### DATA SUPPLIED
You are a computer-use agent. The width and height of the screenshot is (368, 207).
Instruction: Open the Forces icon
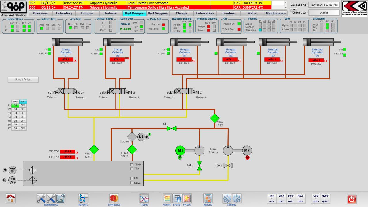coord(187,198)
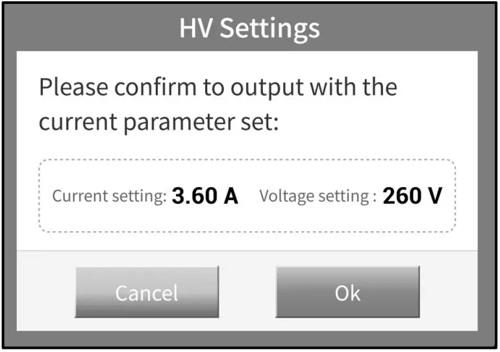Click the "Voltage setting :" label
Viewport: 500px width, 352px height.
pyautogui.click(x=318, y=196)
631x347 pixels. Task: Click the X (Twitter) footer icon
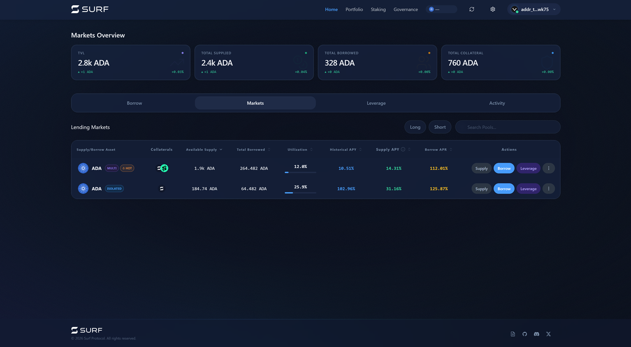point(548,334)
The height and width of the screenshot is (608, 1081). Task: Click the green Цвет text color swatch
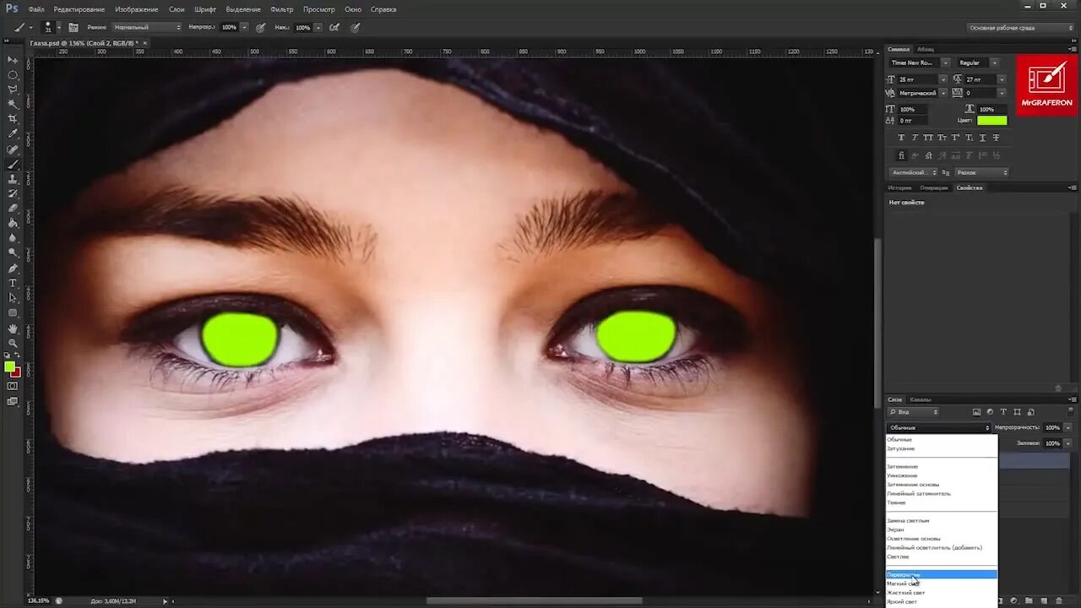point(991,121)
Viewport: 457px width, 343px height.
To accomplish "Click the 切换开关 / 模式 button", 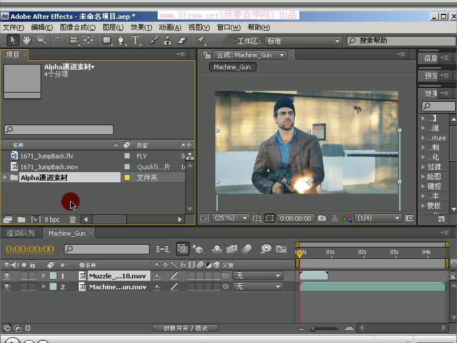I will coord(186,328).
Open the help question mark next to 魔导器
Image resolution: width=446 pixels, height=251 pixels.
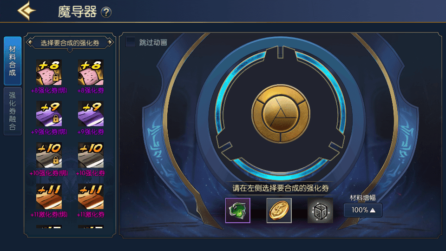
* * *
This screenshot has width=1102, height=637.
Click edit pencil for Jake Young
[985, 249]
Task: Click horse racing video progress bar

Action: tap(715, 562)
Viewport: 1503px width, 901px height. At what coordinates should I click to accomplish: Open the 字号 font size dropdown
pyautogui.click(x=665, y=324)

### TASK DESCRIPTION
Your task is to retype the entries verbatim, starting with the line that holds "Open the help question mark next to 魔导器" and stopping after the line that holds "Image resolution: width=446".

### OUTPUT
Open the help question mark next to 魔导器
Image resolution: width=446 pixels, height=251 pixels.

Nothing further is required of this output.